2 Pharmaceutics Research Center, Institute of Neuropharmacology, Kerman University of Medical Sciences, Kerman, Iran.
3 Department of Medical Immunology, Afzalipour Faculty of Medicine, Kerman University of Medical Sciences, Kerman, Iran.
4 Department of Pediatrics, Afzalipour Medical Center, Afzalipour Faculty of Medicine, Kerman University of Medical Sciences, Kerman, Iran.
5 Department of Hematology and Medical Laboratory Sciences, Faculty of Allied Medicine, Kerman University of Medical Sciences, Kerman, Iran.
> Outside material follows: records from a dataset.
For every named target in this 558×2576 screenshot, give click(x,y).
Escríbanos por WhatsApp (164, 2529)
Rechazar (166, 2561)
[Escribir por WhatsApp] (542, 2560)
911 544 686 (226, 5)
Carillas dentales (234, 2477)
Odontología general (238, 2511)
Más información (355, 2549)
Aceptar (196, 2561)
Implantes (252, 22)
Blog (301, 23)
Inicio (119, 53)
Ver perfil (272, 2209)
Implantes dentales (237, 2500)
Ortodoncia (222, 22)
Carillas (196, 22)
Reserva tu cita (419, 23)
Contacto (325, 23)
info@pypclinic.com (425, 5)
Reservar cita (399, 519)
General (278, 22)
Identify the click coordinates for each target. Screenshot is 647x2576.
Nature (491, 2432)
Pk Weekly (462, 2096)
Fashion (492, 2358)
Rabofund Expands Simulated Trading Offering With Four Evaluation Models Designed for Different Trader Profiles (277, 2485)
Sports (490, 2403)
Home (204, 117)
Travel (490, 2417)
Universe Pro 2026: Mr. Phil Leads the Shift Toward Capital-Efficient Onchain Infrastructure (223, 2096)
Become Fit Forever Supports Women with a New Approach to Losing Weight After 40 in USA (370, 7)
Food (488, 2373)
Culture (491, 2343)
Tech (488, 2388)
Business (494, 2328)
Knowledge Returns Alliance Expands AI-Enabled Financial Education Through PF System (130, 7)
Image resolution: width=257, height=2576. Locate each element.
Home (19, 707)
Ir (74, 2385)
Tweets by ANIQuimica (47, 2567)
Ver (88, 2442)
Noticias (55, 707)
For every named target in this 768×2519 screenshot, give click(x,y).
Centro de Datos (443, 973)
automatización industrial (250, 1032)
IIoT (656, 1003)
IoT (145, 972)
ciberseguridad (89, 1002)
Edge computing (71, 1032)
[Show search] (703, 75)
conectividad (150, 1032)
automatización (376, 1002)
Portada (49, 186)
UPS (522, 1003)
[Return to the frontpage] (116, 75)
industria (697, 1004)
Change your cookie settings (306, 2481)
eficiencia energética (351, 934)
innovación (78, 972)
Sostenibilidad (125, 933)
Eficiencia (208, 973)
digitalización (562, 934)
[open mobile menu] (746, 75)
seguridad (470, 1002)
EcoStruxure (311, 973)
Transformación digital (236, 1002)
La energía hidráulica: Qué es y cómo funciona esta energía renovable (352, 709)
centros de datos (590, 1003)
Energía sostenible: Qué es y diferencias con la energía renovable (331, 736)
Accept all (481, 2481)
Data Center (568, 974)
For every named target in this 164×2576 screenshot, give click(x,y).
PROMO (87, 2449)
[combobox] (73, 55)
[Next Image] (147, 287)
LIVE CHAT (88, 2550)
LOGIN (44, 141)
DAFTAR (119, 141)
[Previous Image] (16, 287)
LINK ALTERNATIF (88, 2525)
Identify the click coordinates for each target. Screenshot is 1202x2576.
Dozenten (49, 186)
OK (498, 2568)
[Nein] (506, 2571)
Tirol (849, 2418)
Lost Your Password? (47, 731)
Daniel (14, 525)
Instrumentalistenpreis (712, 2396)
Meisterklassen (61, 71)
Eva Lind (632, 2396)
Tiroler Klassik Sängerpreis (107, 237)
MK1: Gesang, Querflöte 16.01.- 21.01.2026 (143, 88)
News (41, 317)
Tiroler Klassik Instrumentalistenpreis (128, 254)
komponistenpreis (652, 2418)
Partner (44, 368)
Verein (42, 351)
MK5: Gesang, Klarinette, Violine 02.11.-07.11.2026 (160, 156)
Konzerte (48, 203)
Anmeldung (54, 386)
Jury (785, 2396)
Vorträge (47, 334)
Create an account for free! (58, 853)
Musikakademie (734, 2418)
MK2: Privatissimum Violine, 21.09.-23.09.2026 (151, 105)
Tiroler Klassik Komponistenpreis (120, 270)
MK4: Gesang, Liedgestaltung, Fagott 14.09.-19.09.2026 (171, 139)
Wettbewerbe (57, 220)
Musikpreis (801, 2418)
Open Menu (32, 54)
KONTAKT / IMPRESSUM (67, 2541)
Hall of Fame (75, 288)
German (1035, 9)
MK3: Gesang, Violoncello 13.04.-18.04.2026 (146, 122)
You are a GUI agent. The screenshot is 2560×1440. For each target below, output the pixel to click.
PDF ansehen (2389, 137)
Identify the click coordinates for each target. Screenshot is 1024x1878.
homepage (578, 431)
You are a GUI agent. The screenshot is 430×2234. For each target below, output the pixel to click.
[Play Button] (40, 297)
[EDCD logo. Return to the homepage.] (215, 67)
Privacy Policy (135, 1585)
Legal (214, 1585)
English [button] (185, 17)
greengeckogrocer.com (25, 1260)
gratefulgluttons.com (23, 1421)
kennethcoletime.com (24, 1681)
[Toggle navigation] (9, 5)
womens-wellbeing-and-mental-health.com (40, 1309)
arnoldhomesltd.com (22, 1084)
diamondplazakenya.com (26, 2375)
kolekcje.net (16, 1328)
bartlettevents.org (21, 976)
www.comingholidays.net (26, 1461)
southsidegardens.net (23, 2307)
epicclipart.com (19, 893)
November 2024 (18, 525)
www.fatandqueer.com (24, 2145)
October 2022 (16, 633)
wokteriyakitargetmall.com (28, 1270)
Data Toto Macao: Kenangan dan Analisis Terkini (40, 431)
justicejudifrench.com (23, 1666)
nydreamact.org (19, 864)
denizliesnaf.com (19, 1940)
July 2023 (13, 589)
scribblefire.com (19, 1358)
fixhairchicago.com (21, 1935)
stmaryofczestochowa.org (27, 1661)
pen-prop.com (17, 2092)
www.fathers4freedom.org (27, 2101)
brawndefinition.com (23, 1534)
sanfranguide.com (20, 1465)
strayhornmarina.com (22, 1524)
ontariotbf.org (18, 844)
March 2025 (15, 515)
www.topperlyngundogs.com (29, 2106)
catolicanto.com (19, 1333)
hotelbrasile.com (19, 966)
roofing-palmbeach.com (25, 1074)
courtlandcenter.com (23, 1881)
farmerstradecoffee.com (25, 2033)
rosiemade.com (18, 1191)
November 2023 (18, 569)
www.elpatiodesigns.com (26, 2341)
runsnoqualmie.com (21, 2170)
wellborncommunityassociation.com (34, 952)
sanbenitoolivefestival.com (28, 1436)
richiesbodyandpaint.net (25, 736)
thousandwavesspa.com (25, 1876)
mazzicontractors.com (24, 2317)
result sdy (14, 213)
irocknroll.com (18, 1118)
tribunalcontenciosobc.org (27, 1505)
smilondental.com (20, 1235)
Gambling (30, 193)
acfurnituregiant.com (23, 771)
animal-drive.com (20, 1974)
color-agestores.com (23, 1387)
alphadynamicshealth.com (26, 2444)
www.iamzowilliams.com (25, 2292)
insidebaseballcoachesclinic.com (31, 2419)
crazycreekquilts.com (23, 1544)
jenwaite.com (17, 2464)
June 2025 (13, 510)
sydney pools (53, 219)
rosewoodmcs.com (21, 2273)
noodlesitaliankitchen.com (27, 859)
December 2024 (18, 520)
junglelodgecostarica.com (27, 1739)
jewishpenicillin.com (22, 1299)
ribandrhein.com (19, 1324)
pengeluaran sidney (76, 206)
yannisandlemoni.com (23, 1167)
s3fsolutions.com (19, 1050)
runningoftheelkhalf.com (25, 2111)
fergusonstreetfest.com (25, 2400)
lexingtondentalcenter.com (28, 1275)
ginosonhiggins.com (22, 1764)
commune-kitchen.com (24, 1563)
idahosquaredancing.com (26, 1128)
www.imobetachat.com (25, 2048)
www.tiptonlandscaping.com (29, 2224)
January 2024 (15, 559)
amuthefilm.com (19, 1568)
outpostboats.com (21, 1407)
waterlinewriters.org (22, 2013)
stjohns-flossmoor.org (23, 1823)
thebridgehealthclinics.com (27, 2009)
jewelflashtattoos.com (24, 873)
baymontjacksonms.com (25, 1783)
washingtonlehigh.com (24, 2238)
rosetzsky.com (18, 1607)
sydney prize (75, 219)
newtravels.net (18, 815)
6 Gastroenterology and Hepatology Research Center, Kerman University of Medical Sciences, Kerman, Iran
Abstract
Purpose: Atopic dermatitis (AD) is a chronic autoimmune disease of the skin, resulting from immune dysregulation and inflammasome activation. This study aimed to develop and evaluate a topical formulation of layered double hydroxide (LDH) nanostructures loaded with royal jelly (RJ) for its therapeutic effects on AD in a mouse model. Methods: LDH nanostructures were synthesized, and characterized by nanoparticle specific tests. The RJ-loaded nanostructures were incorporated into a carbomer-based gel, and sustained release of RJ was measured using a Franz diffusion cell. AD was induced in female BALB/c mice using 2, 4-dinitrochlorobenzene (DNCB)-induced AD. The mice were then divided into six groups: control, Free-RJ (100 mg/kg), Free-LDH, and RJ-loaded LDH at different doses (50, 100, and 200 mg/kg). Results: Treatment with RJ-loaded LDH nanostructures significantly diminished the expression of inflammasome-related genes (NLRP3, Caspase-1, IL-1β, and IL-18) in spleen cells in a dose-dependent manner. Serum levels of IL-1β, IL-18, and IgE were also significantly decreased, and histopathological analysis revealed reduced epidermal thickening and inflammation in the treated groups. Conclusion: These findings suggest that RJ-loaded LDH nanostructures enhance RJ's anti-inflammatory and immunomodulatory effects, offering a promising topical therapeutic strategy for AD management.